Some of the most popular ones out there:

  1. PyCharm by Jet Brains

PyCharm can handle everything– web development, data science computation, AI/ML algorithms and etc. Combining its free and paid versions, PyCharm users have access to a seamless code editor, intelligent code inspectors/debuggers (it has one of the most advanced debuggers through static and runtime code analysis), test runners, database/scientific tools, web framework support and more.

Something extra special about PyCharm is its versatile plug-in library where you can expand its functionalities even more.

Source: https://blog.jetbrains.com/pycharm/2017/07/tips-tricks-for-most-efficient-learning/

2. Visual Studio Code

Visual Studio Code was a product of Microsoft's tech ecosystem. Like other interfaces from its place of origin, one of its biggest plus points is its high-end user experience. Its actual code editor is quite excellent, with special features such as semantic Intellisense code completion and extensive code refactoring.

But one of the coolest things about Visual Studio Code is its Live Share apparatus, which allows you to pair-programming with someone else integrated into the cloud environment.

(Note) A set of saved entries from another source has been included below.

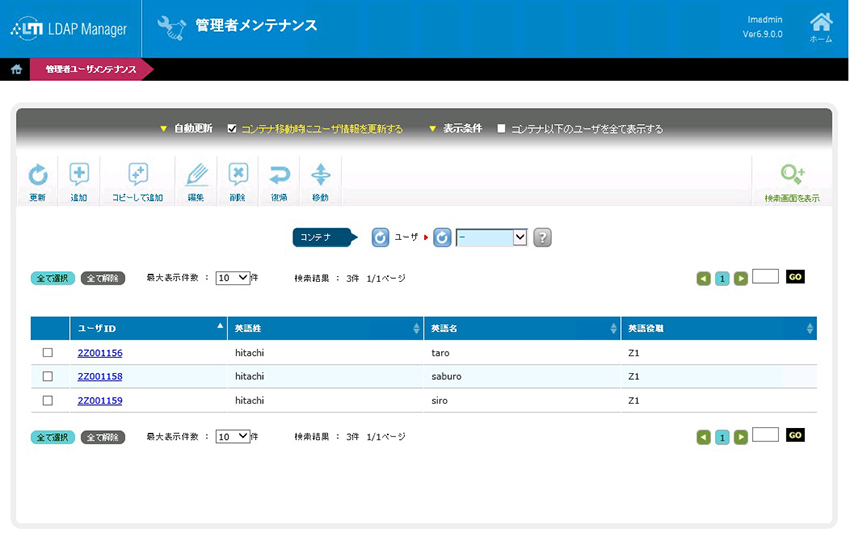Click the 復帰 restore icon
This screenshot has height=554, width=850.
(279, 176)
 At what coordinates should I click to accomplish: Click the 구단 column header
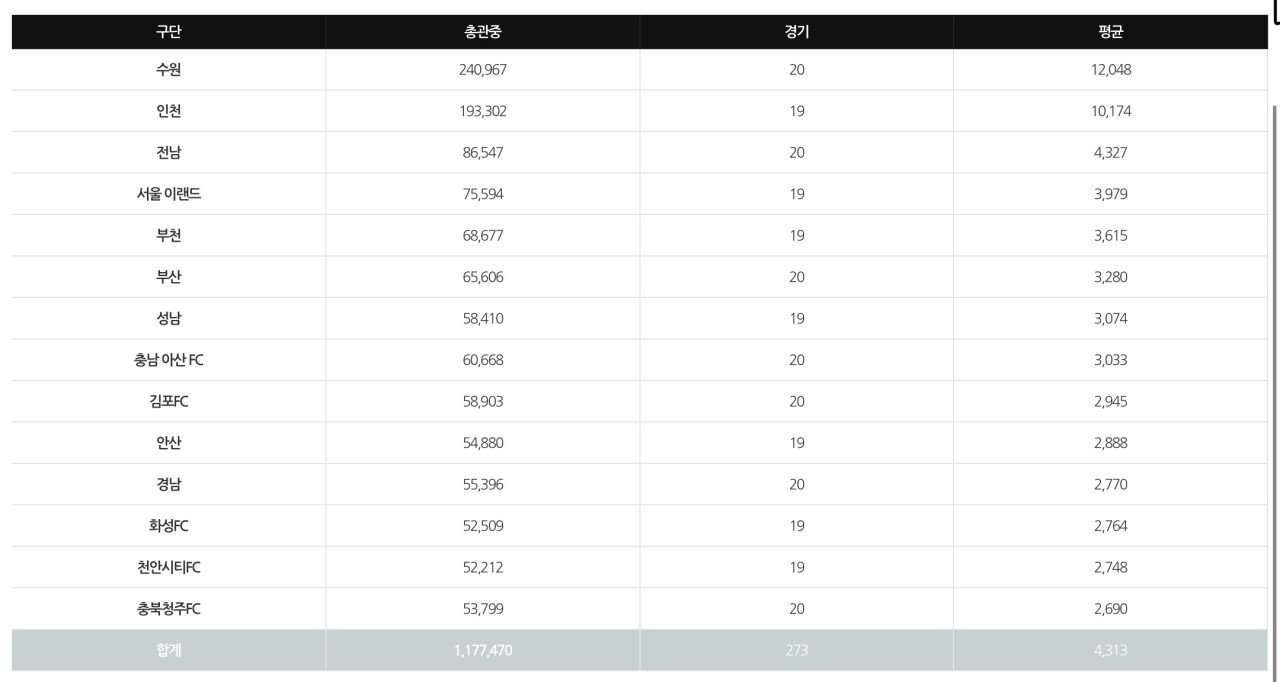(x=168, y=32)
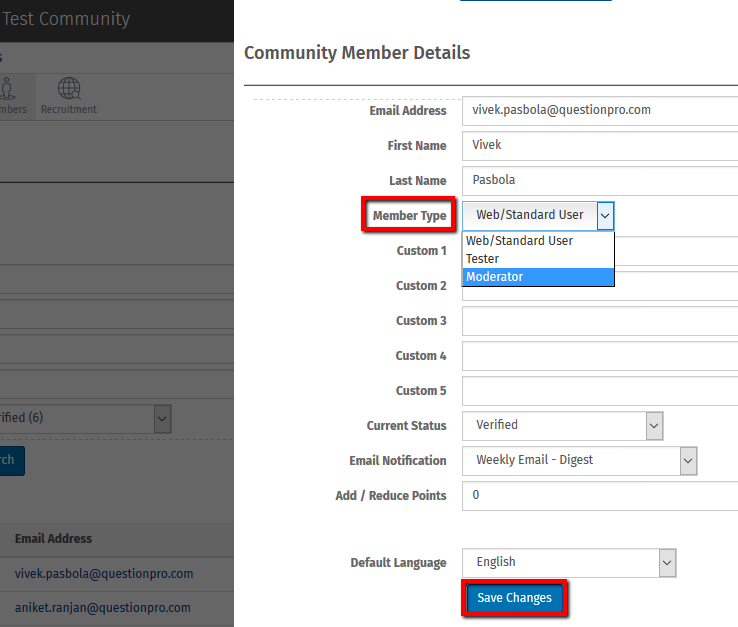
Task: Pick Web/Standard User list option
Action: (538, 241)
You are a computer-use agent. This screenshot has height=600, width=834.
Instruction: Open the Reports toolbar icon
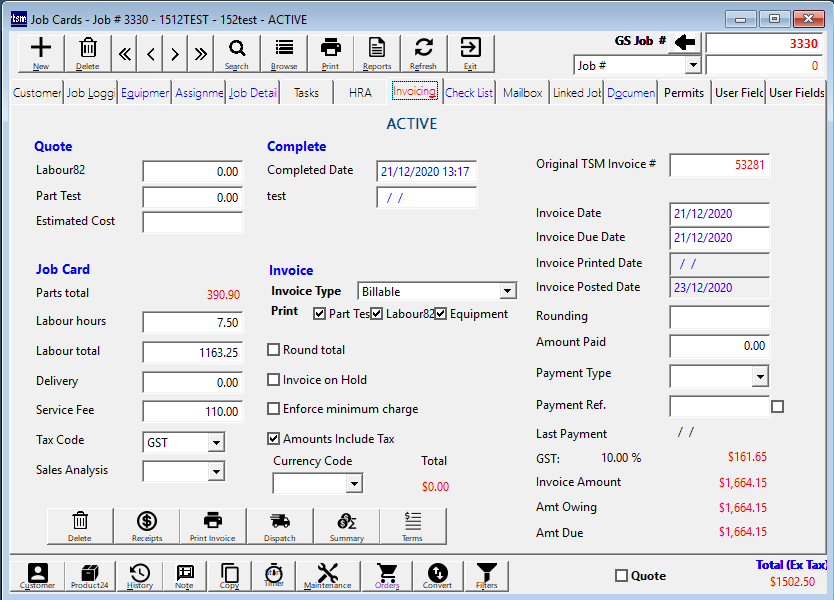[377, 51]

PS - Visual Studio Code or VSCode is my favorite IDE :)

3. Spyder

Spyder is a great beginner-level IDE, along with PyCharm. (I actually used both of them in my intro college classes.) What makes Spyder stand out is definitely its easy, clear user interface. Along with an editor and directory like all other IDEs, Spyder provides a variable explorer and a multi-functional console (that outputs graphs and visualizations as well). It's an iPython console makes it a great way to conduct data science and machine learning programs and conveniently view and navigate your results.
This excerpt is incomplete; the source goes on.